• [Data records]

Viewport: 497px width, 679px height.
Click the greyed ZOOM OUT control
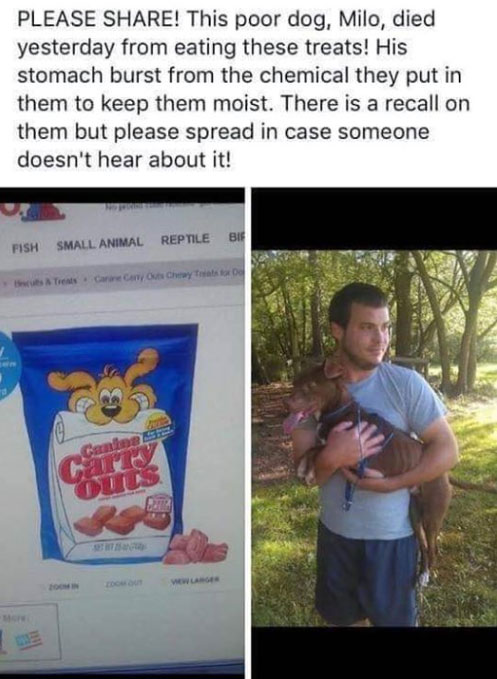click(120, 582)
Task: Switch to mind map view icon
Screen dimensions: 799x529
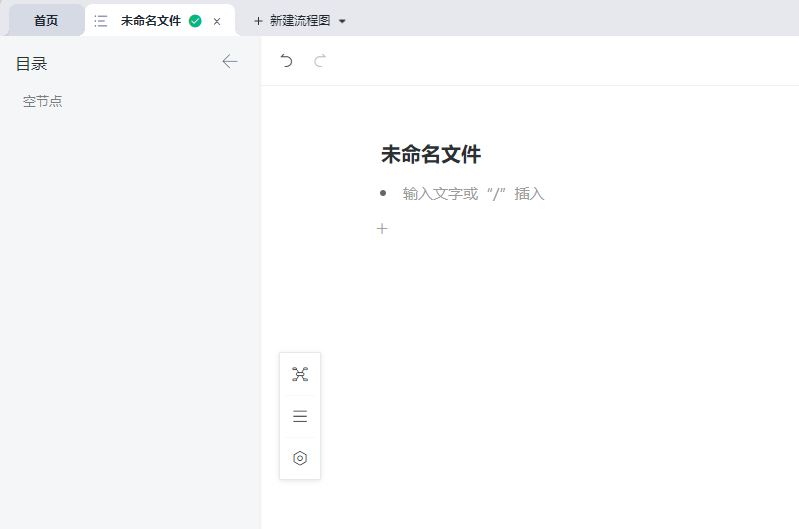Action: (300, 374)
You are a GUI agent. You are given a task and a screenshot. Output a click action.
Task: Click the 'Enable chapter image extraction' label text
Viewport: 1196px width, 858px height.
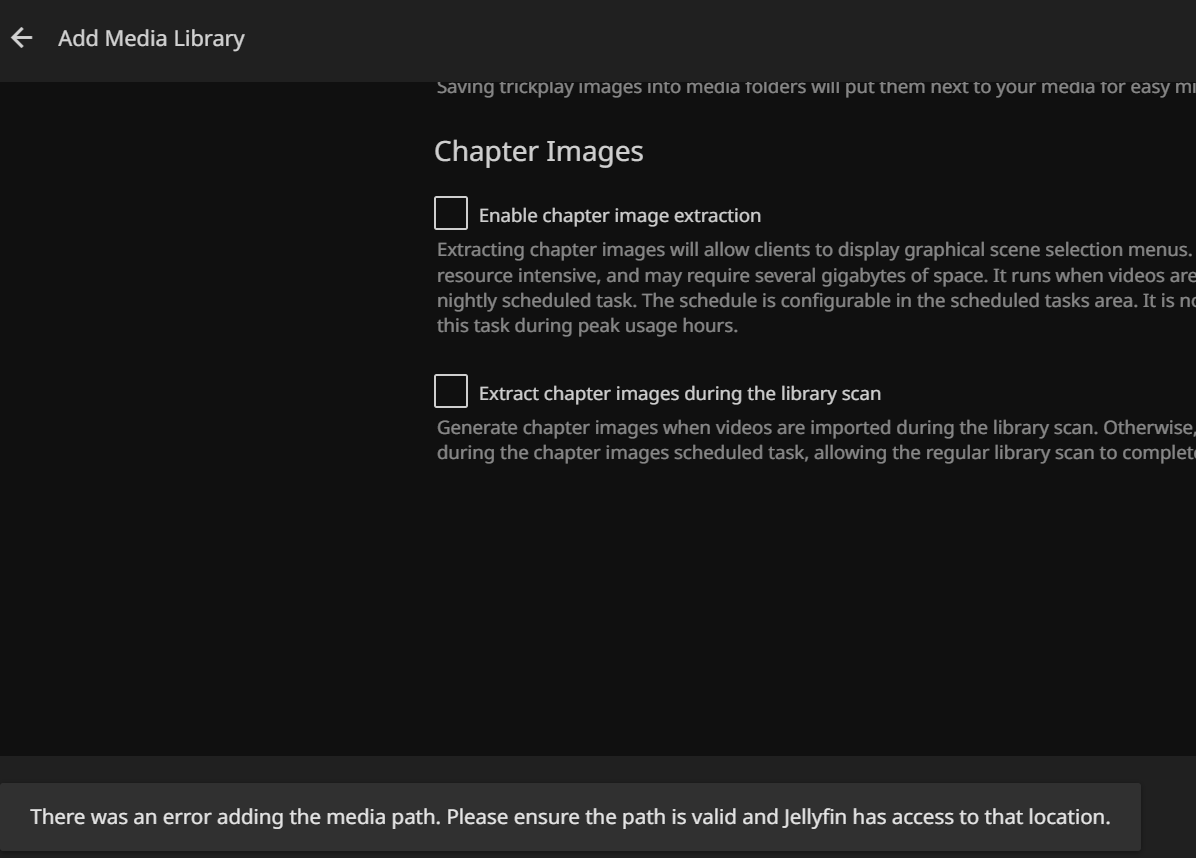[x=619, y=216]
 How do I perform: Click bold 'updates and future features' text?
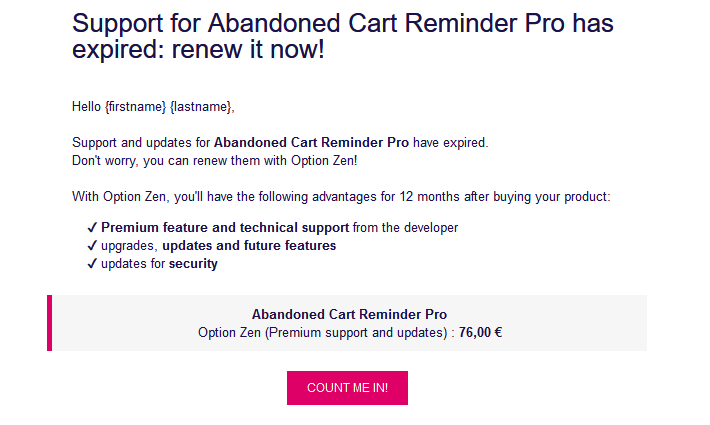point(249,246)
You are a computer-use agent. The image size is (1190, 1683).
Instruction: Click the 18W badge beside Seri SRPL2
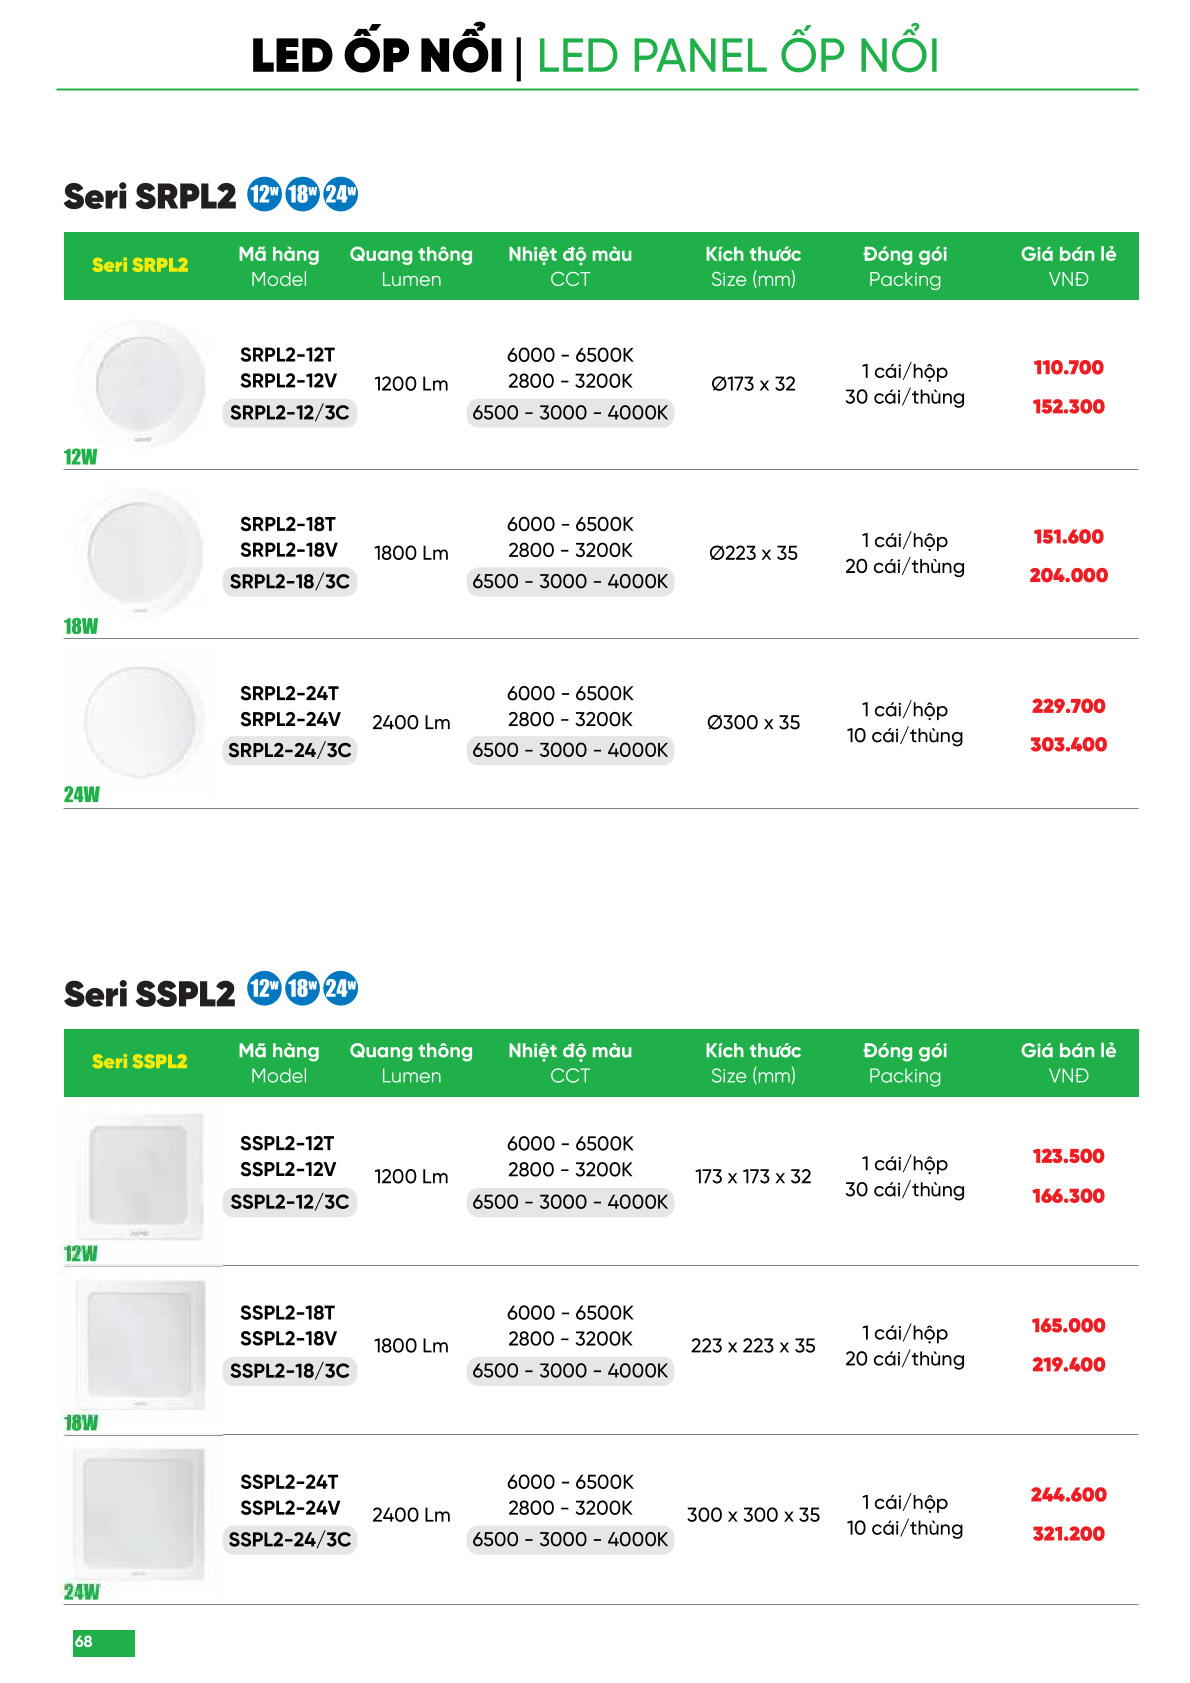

• [Task directions] Retype the data above as given, letting no picture into the copy.

• [Answer space]
Viewport: 497px width, 679px height.
Click the greyed ZOOM OUT control
click(120, 582)
Task: Switch to mind map view icon
Screen dimensions: 799x529
Action: (300, 374)
You are a GUI agent. You are given a task and a screenshot. Output a click action.
Task: Click the 'Enable chapter image extraction' label text
Viewport: 1196px width, 858px height.
[x=619, y=216]
 How do I perform: Click bold 'updates and future features' text?
point(249,246)
You are a computer-use agent. The image size is (1190, 1683).
Instruction: Click the 18W badge beside Seri SRPL2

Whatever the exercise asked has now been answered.